New York-based Nicole McLaughlin is as much an artist as she is a designer.
Her bespoke upcycled pieces could just as easily sit on a gallery plinth as sell in a store. What started as a side hobby while Nicole worked as a graphic designer at Reebok has become a full-time gig garnering her almost half a million Instagram followers and a steady stream of collab requests. Not only are her ingenious creations insanely cool, her ethos around reimagining existing materials and ‘upcycling the already upcycled’ offers a fresh take on sustainability in fashion. From basketball pump shoes to Gatorade bottle chairs to Lego shorts, her one-of-a-kind inventions make you rethink how you see and use everyday objects, and why everything you own deserves a second, third, and fourth chance.
Hey Nicole! First things first, when did you start designing your own pieces?
I started experimenting and making my pieces when I was working at Reebok as a graphic designer. At first, it was about figuring out how things worked together. But as I delved deeper into my explorations and became a bit more confident, the designing aspect became much easier. It’s more about patience and persevering through those frustrating moments when things just don’t seem to work.
What was the initial inspiration behind repurposing/upcycling pieces and making them into wearable art?
Repurposing and upcycling was the direct result of a lack of materials. I had to use what was available, and that mentality has stuck with me.
Although you make all kinds of pieces, you tend to gravitate towards chairs and slippers the most. How come?
I’m not a trained footwear designer, so doing slippers seemed like a good way to ease into that space. It’s become a signature of mine now. And I like chairs, but I don’t get to make that many.
Can you explain what your design process is like?
It usually starts with the material and what I can do with it. Sometimes I have an idea already in my head, but I tend to go straight in with no mood boards.
Do you kind of view everything now through a design lens? Like, does every object you see suddenly become potential material?
I think the design aspect is essential, but it is also about the potential everything possesses.
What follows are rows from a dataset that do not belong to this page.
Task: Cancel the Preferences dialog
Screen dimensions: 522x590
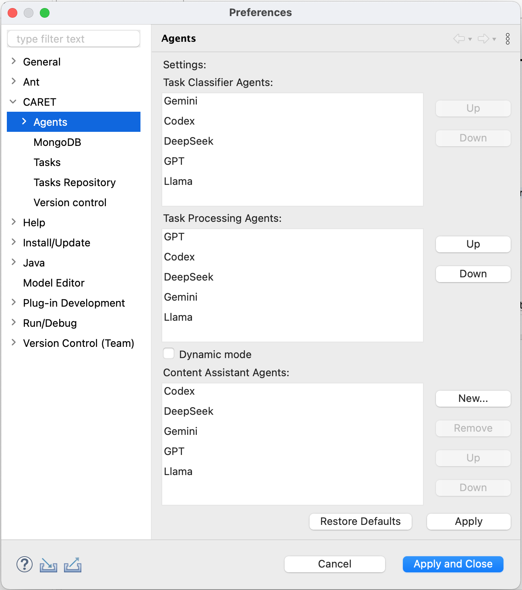Action: pyautogui.click(x=334, y=564)
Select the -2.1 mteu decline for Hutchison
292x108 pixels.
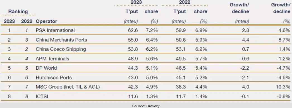click(245, 78)
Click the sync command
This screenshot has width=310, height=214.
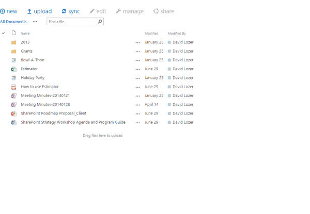pos(70,11)
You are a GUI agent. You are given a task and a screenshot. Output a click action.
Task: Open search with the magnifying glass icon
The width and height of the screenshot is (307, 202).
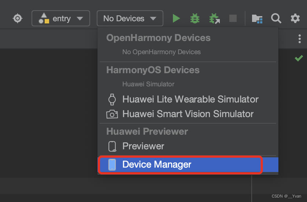(x=276, y=18)
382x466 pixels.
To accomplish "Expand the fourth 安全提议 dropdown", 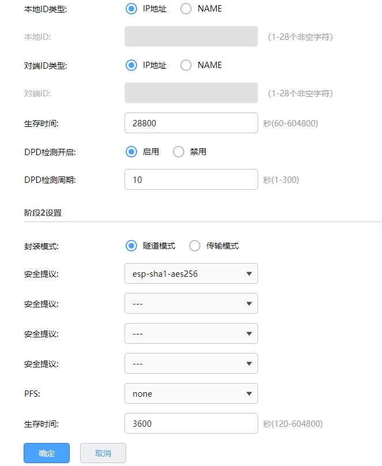I will click(191, 364).
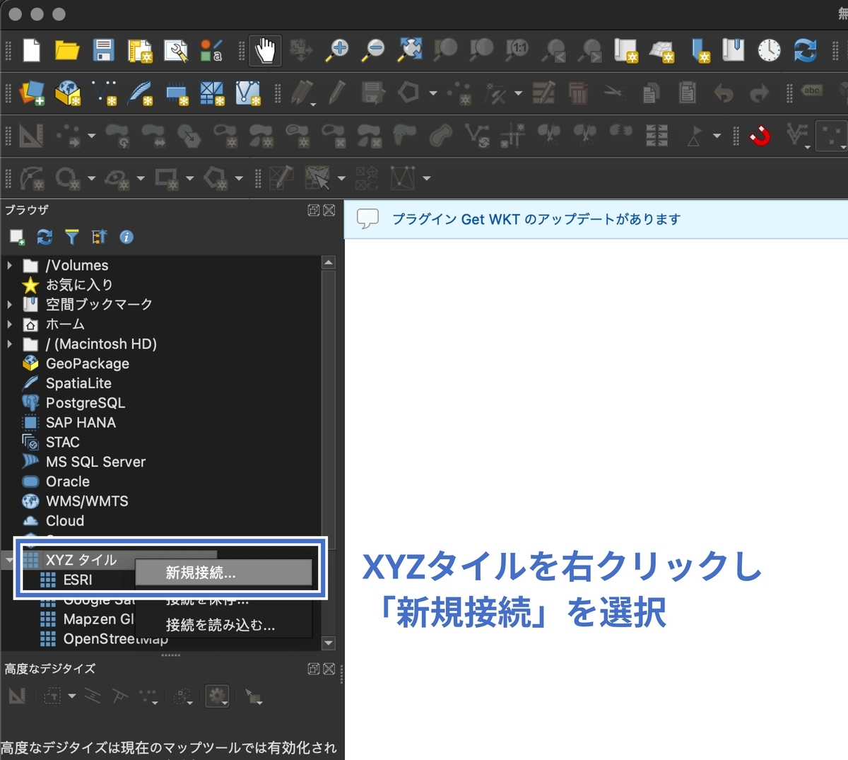Select the Pan Map hand tool
Screen dimensions: 848x760
[265, 51]
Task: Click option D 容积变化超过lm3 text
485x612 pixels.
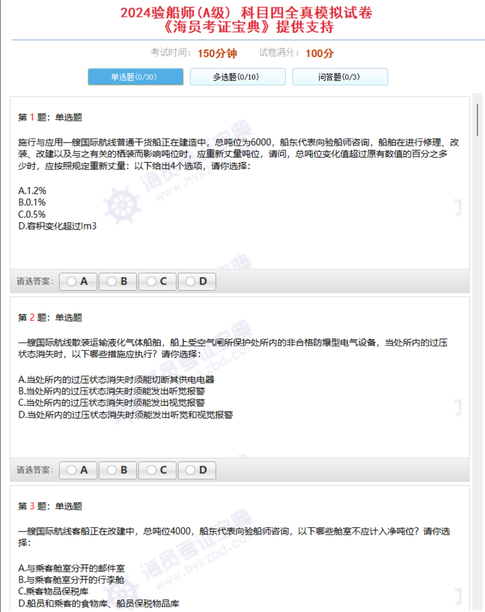Action: tap(57, 226)
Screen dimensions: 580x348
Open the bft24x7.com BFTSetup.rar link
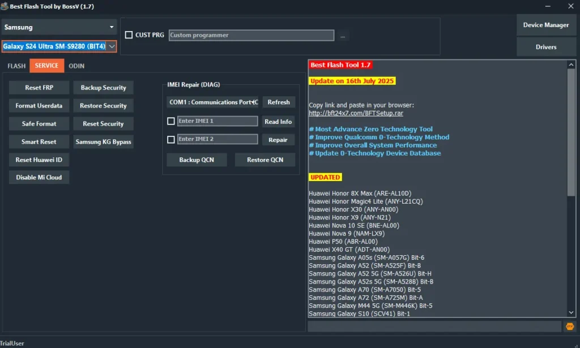point(356,113)
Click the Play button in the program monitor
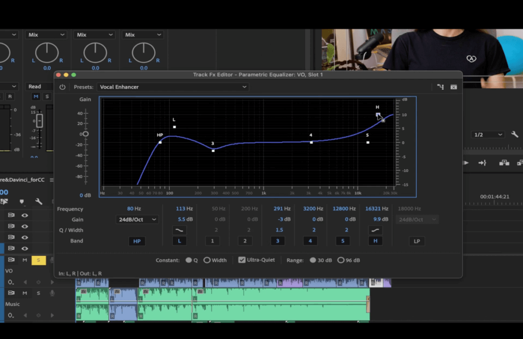This screenshot has width=523, height=339. [466, 163]
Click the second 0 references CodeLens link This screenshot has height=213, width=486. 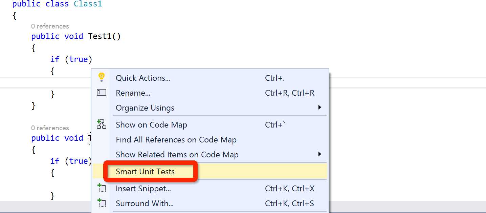tap(50, 128)
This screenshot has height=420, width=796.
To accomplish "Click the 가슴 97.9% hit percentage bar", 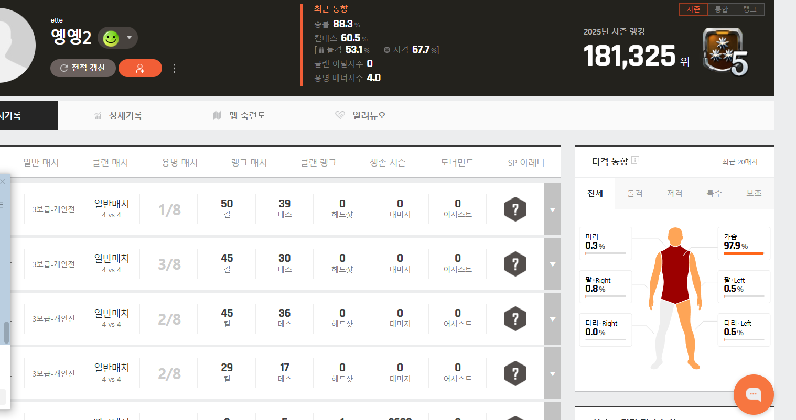I will [744, 253].
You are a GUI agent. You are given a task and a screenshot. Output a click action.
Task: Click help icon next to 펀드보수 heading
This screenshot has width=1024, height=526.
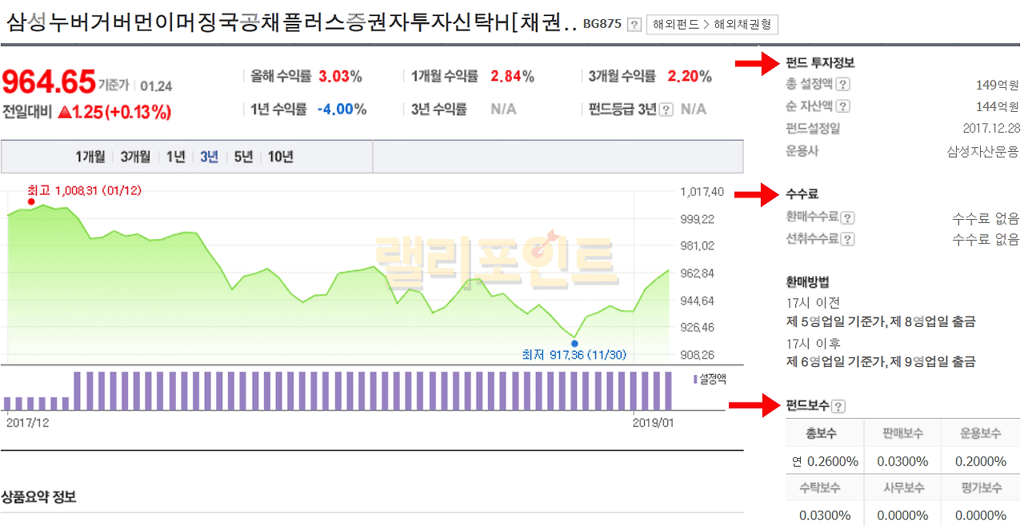[838, 406]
Everything you see is a potential material for creation. That’s the mindset I try to instil in my work—’You can make anything from everything.’ Also, less emphasis on permanence and more about the lifecycle and what it could become.
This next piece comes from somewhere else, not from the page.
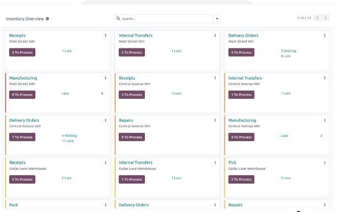Image resolution: width=339 pixels, height=212 pixels.
Task: Open the kebab menu on Delivery Orders Main Street WH card
Action: [x=325, y=35]
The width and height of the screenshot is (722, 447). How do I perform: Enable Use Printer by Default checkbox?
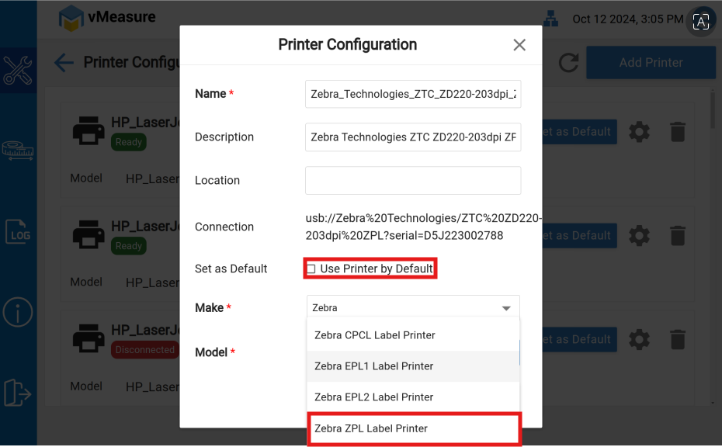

Impossible to pick a favourite, but if you had to name one or two of the designs you’re most proud of, what would they be?
I don’t have favourites because everything I look at shows how I could have made it better. But I do like the volleyball and tennis ball shoes, which were early experiments.
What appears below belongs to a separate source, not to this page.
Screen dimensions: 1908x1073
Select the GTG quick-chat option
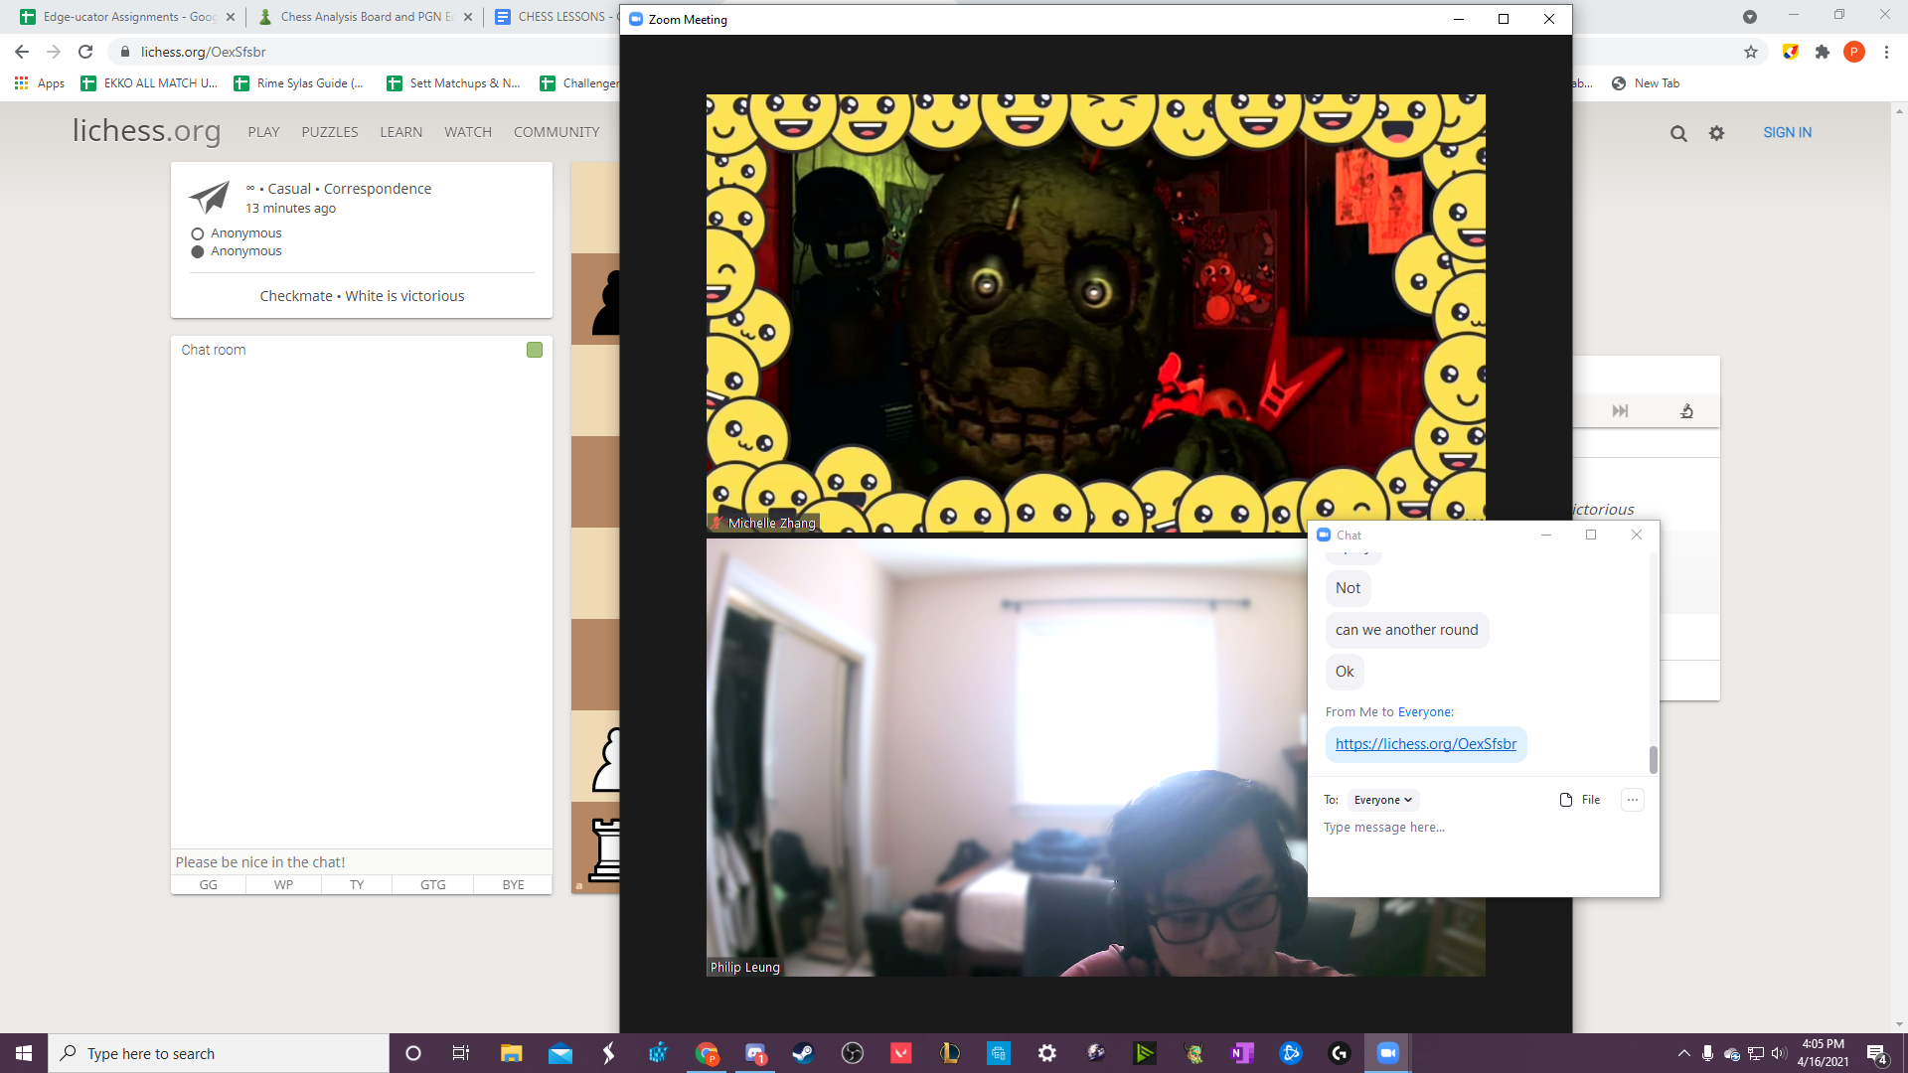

How important is sustainability to you as a designer, and also as a consumer?
As a designer and consumer, I tend to focus on usage instead of just buying it because it’s branded ‘sustainable.’ Don’t forget that these ‘sustainable products’ not only ask you to purchase something but also to replace what you already have. That causes waste. So before you throw everything out to start over, remember that being sustainable is about being mindful of the actions we make.
Do you wear your own pieces on the daily?
Many of the pieces you see don’t exist long enough to be worn daily. I usually take them apart and make them into something new the next day. As I mentioned earlier, it’s less about permanence and how we can continue to create with what we have. Upcycling the already upcycled!
I noticed you give away a lot of your work in charity auctions and fundraisers in collaboration with certain brands. How do those kind of things come about?
Giving back is a priority for me. So when I can, I’m happy to do it. I’m also fortunate that I have an incredibly supportive following who is interested in buying my work. I use that to raise money and awareness for charitable organisations that need help, and so far, so good.
Finally, where can we buy your ingenious creations? Take our money!
I’ll be doing another auction soon, so keep your eyes peeled.